キャリアを積み、私生活も充実している。なんとなく自分でも人生の形が見えてくる40代。『オタク中年女子のすすめ #40女よ大志を抱け』(プレジデント社)が間もなく発売になるコラムニストの河崎 環さんは、想定できる着地点に落ち着くのではなく、ここでもう一度冒険してみようと提案する――。

妙なエネルギーに満ちた年齢の女たちへ

40代のあなたが目の前に見る光景は、一面のお花畑か、エバーグリーンの草原か、それとも荒野や砂漠だろうか。

オタク中年女子のすすめ』とは、なかなかのタイトルである。実のところ筆者でさえ、今後「オタク中年女子の著者」と呼ばれる未来を受け入れるのに、ちょっとした勇気を要した。

同じプレジデント社から出た1冊目のエッセイ集が『女子の生き様は顔に出る』というタイトルで、当時の連載の作風をそのまま反映してわりと固めの社会派のはずだったことを考えると、そこから「オタク」、しかも容赦のない「中年女子」になろうとすすめる方向へと舵を切ることになるとは、なんて野心的な試みなのかしら。

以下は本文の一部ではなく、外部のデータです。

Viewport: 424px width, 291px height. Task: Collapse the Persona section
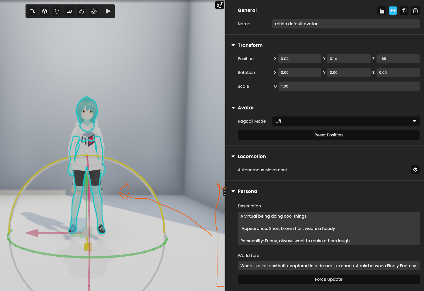pyautogui.click(x=233, y=191)
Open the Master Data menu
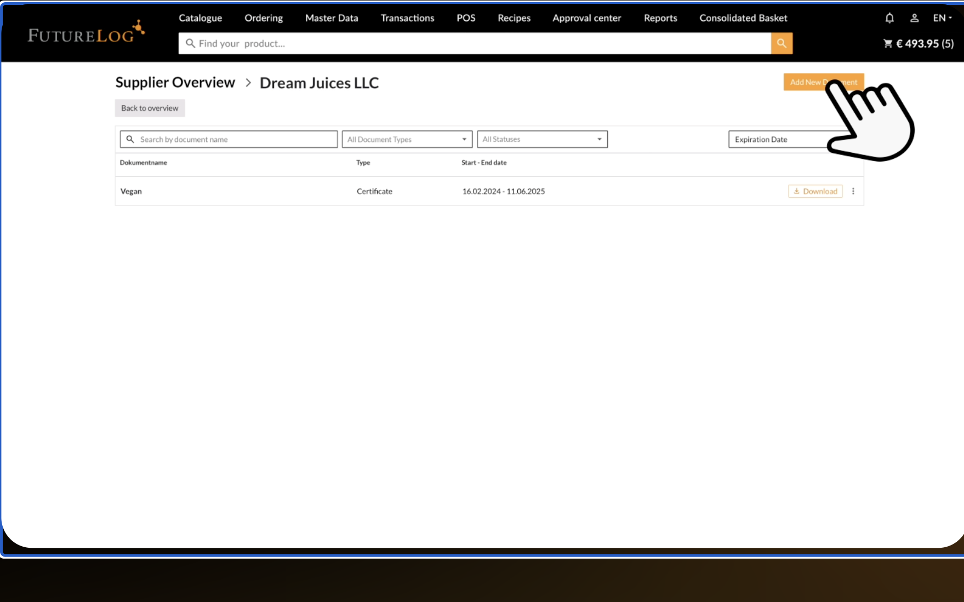The image size is (964, 602). pyautogui.click(x=332, y=18)
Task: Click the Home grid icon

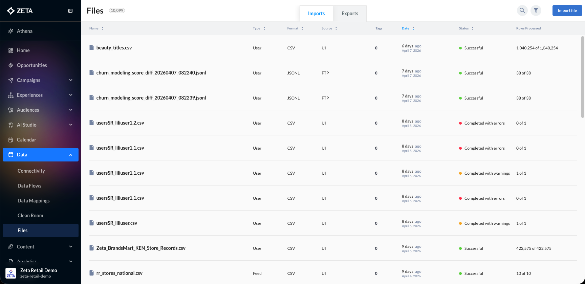Action: click(11, 50)
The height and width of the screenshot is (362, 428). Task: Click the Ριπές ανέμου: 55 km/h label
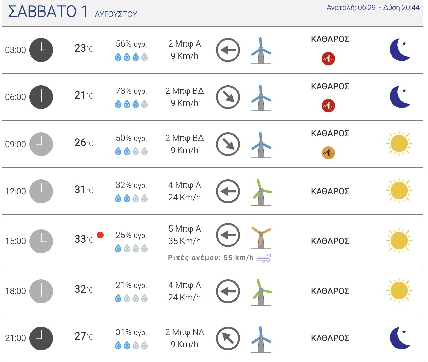coord(211,258)
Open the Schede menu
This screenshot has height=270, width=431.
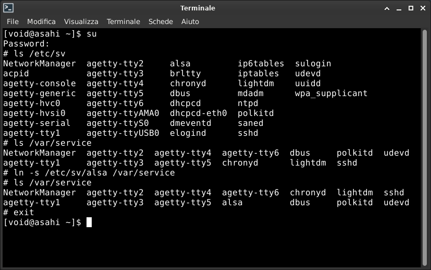(x=161, y=21)
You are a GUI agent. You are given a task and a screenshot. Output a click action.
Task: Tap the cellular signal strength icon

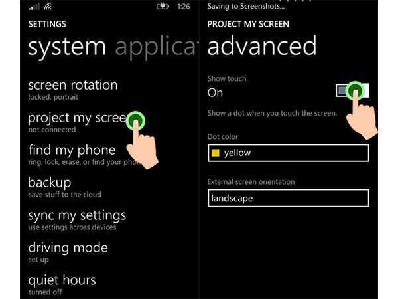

※写真はイメージです(写真=iStock.com/courtneyk)

だがもちろん、ウケを狙ってこんなタイトルにしたわけではない。どちらかというと主となるメッセージはサブタイトルの「#40女よ大志を抱け」にあり、この本は40女という言葉から想像されるような、「妙なエネルギーに満ちた年齢の女たち=『妙齢』の女たち」へ、

「あなたの努力家で真面目で几帳面で整った人生に、ちょっとしたほころびを生じさせてみませんか」

と、冒険をそそのかすために捧げるものである。

40代は人生で最も苦しい時期⁉

40代って、それまでどんなに努力を重ね、順調に走ってきた女でも、一度片膝をつく時期なのかもしれない。そしてそこで私たちが闘うのはシワでも脂肪でもどこかの仮想敵でもなく、「結論の出つつある自分」なのではないか。

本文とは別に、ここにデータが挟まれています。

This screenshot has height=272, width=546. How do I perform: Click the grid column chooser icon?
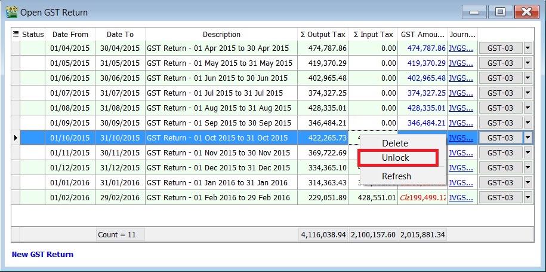tap(16, 35)
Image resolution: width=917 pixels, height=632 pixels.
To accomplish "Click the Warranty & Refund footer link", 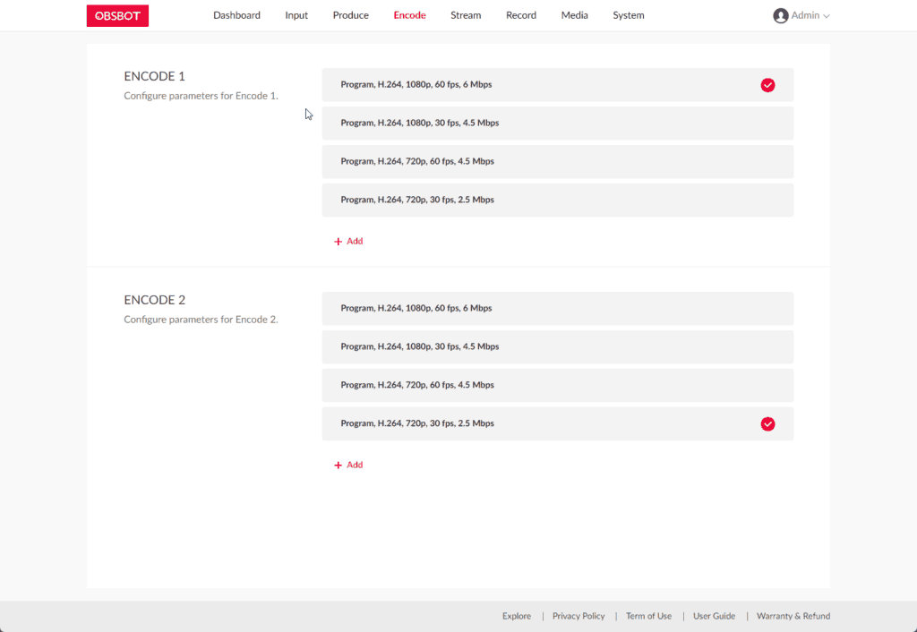I will click(793, 616).
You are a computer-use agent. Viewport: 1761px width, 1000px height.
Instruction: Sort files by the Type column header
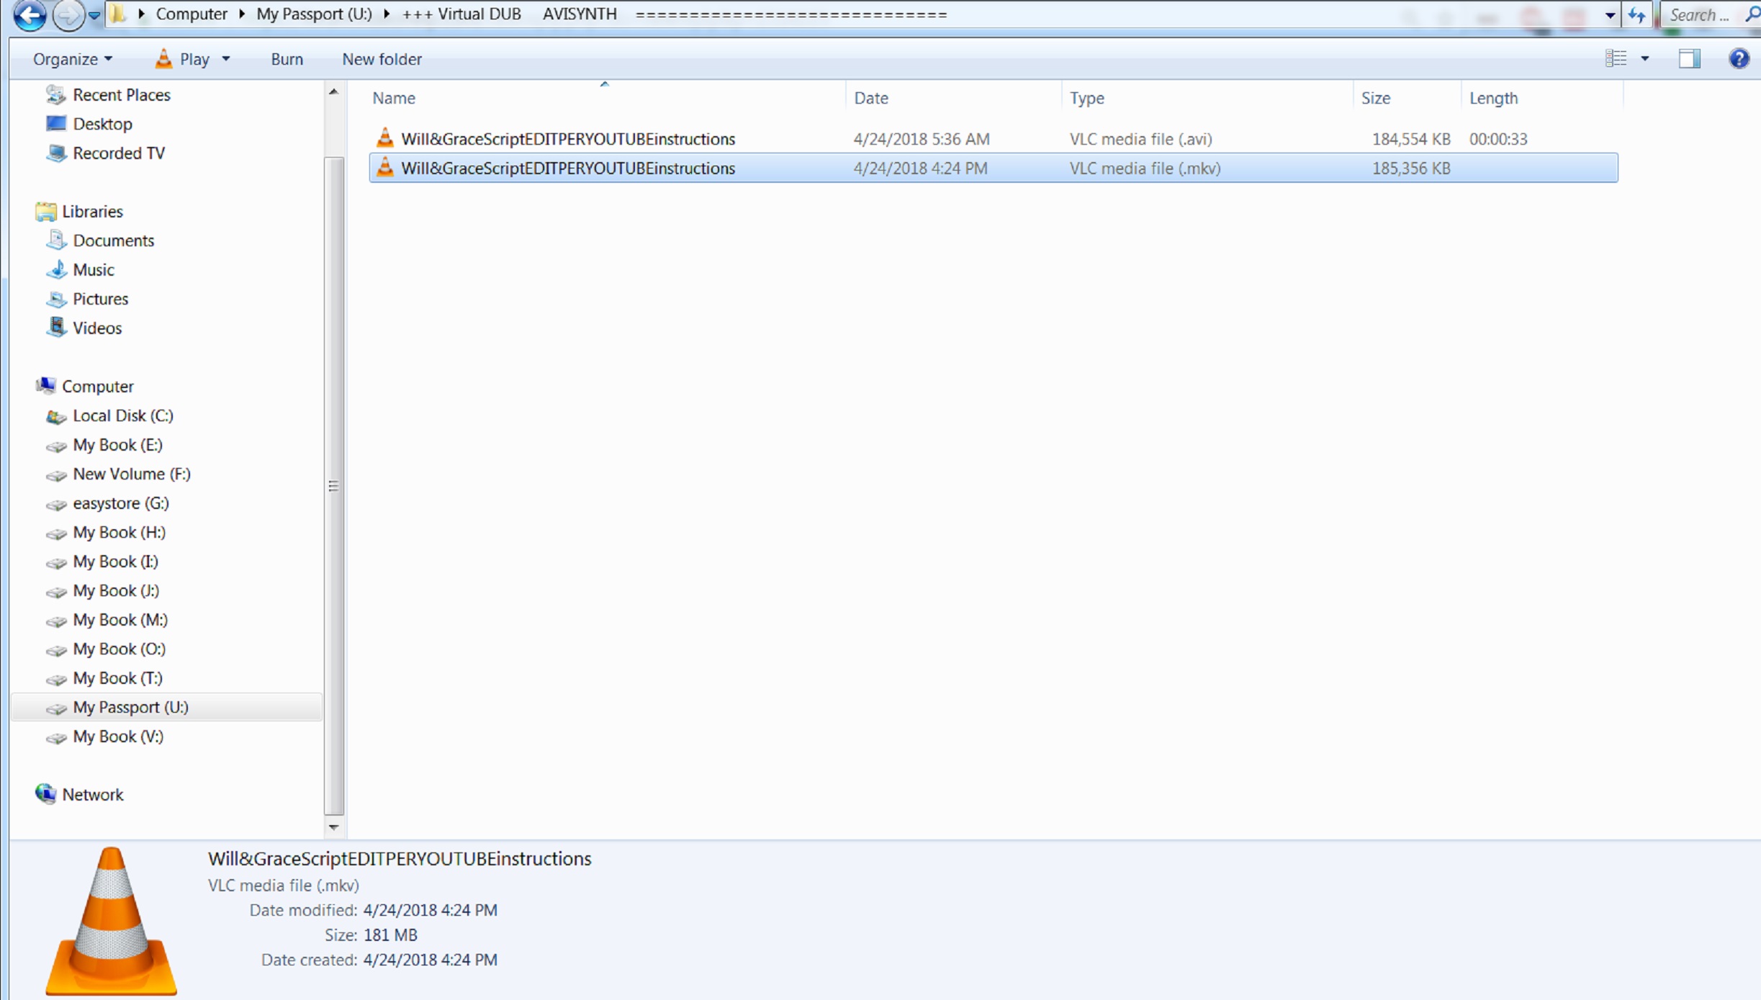[1086, 98]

そう思ったのは、テレビ局アナウンサーやキャスターとしてキャリアを持つ二人の女性へのインタビューがたまたま連続した2018年の夏。インタビュー記事を掲載する媒体も主旨もそれぞれ全く違ったものの、70代とアラフィフ、世代の違う二人の女性放送人がキャリアを振り返り、「最も苦しんだどん底の時期は40代前半だった」と異口同音に語るのを聞いて、多くの視聴者がテレビ画面上で知る、二人の凜とした「成功者」の足元から濃く長い影が伸びているのを見た気がした。

詳しくは書籍収録の書き下ろしエッセイ「女40代の挫折〜放送人たちの光と影〜」でお読みいただきたいが、二人の女性放送人が40代で具体的に向き合ったものは、仕事面では「求められる役割の変化」、そして私生活では「家族の問題」だった。

テレビの世界の人間でなくたって、40代での環境の変化にあれこれ思い当たるところはあるだろう。状況が変わる。自分の中身も変わってくる。その時、他人よりもまず全ての感受性と活動の主体である「自分と」どう折り合いをつけ、次のどんな地平を目指すのか。